-------- TEXTE FOURNI --------
Déjà, on est accueilli par un Peter Cushing classique mais facétieux qui ne boude pas son plaisir et dont on sent ici qu'il est en vacances et compte bien en profiter.Bon point.
Le reste du casting est plutôt sympatoche et même la jeune Tovey n'est pas trop énervante avec ses sales couettes et ses airs de premières de la classe.
Les décors ne sont peut-être pas si nombreux mais ils installent une atmosphère assez sympas aussi. C'est bien éclairé avec de jolies couleurs et tout et tout. Comme la réalisation n'est pas trop laide non plus, on suit sans déplaisir cette aventure pourtant fort simple et dont les lignes sont toutes tracées. On découvre aussi les Thals, race pacifique ennemie des daleks, personnages plus figés mais qui donnent lieu à quelques échanges rigolos entre eux et Cushing qui aimerait bien les pousser à la violence et à la défense du territoire !
Tout cela est fort chatoyant et relativement cosy mais pour profiter du spectacle il faudra (les whozouzes, bouchez-vous les oreilles) passer outre les voix monocordes, grésillantes et robotiques des daleks qui rendent parfois un chouïa pénibeules (comme on dit dans la langue de Cyndi Lauper) la progression de l'intrigue.
Je dois ajouter un note tout à fait personnelle dont vous ne tiendrez ni compte ni rigueur. Dans le rôle du fiancé, on trouve le joyeux luron Roy Castle. Et bien que le bonhomme soit -relativement- sympathique, il m'a bien sorti du film, l'animal !
C'est homme est le sosie parfait de Gaël Giraud, économiste, ex-trader, prêtre jésuite, ceinture noir de karaté et challenger au jeu League Of Legends. Un homme que j'aime beaucoup. [Très didactique mais précis, et menant une recherche croisée sur l'économie, la crise écologique et la crise sociale, c'est passionnant et souvent brillant).
Pendant tout le film, je me suis demandé si il allait parler à Peter Cushing des actifs bancaires bruns ou des leçons non-tirées de la crise financière de 2008. Je me suis aussi demandé si on avait déjà vu Giraud et Roy Castle dans la même pièce. Et à la fin, je n'en pouvais plus de me demander pourquoi Giraud avait accepté le rôle de ce petit gars un peu peureux et très maladroit !
C'était une expérience plutôt originale mais qui m'a gentiment sorti du film. Ce DR WHO.. n'est pas un chef-d'oeuvre intergalactique, certes, et il ne prétend pas l'être et j'imagine que sans mon obsession pour mon pote jésuite, le film aurait tranquillement fait le taff. Et s'il y a des fans du Docteur dans la salle, j'ai hâte d'avoir vos retours sur ce film gentiment sympatoche, Patoche.
--------
### CONSIGNE
Répondez s'il vous plaît à ces questions d'après la critique.
1. Quel acteur tient le rôle du fiancé ?
2. Quel est le nom de la race pacifique ennemie des daleks ?
3. En quelle année a eu lieu la crise financière évoquée ?
-------- DONNÉES FOURNIES --------
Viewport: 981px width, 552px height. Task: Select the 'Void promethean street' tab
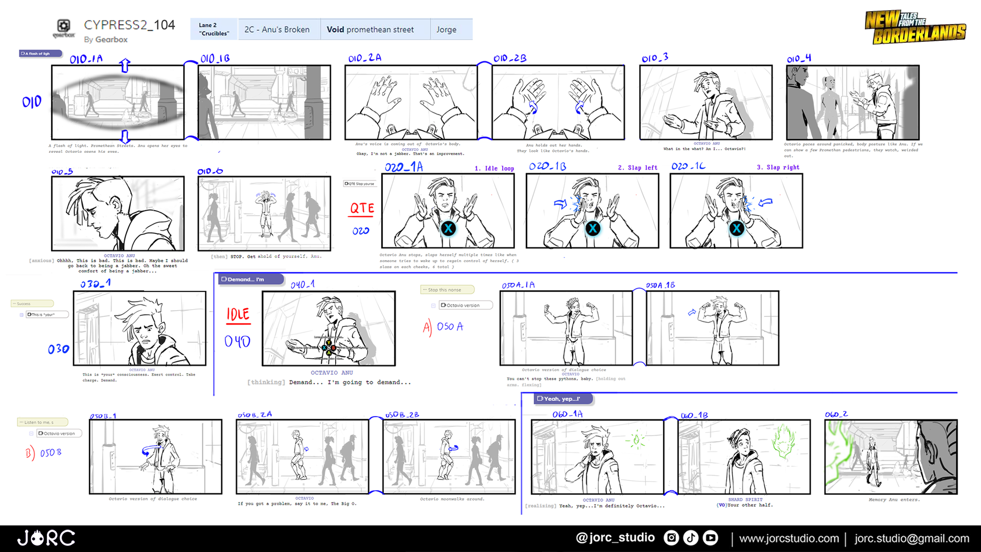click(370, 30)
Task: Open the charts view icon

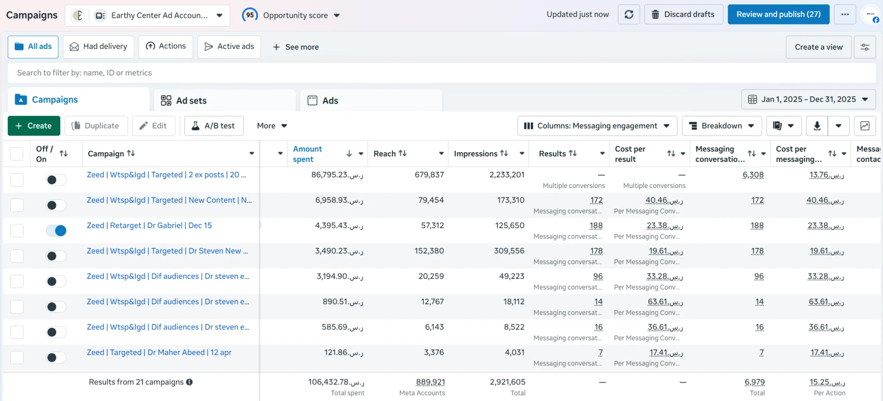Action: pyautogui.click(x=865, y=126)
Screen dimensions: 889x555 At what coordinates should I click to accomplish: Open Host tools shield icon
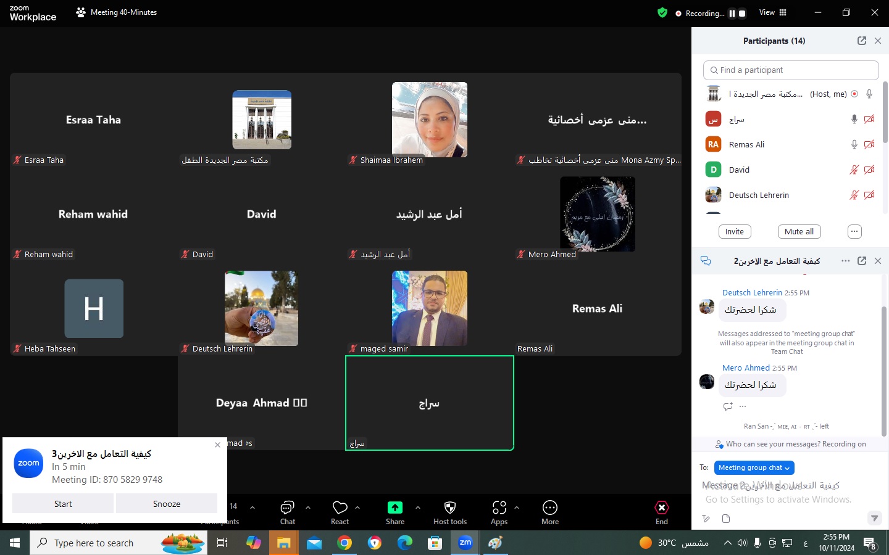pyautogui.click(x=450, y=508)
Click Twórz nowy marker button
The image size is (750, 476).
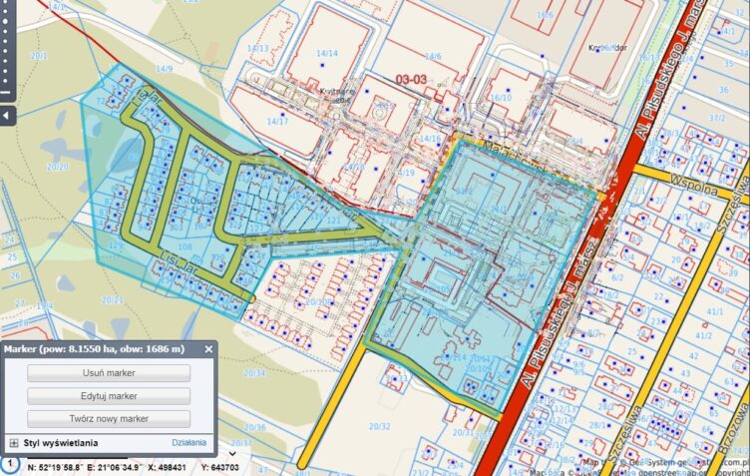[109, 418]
--------
### CORRIGÉ
1. Roy Castle
2. Les Thals
3. En 2008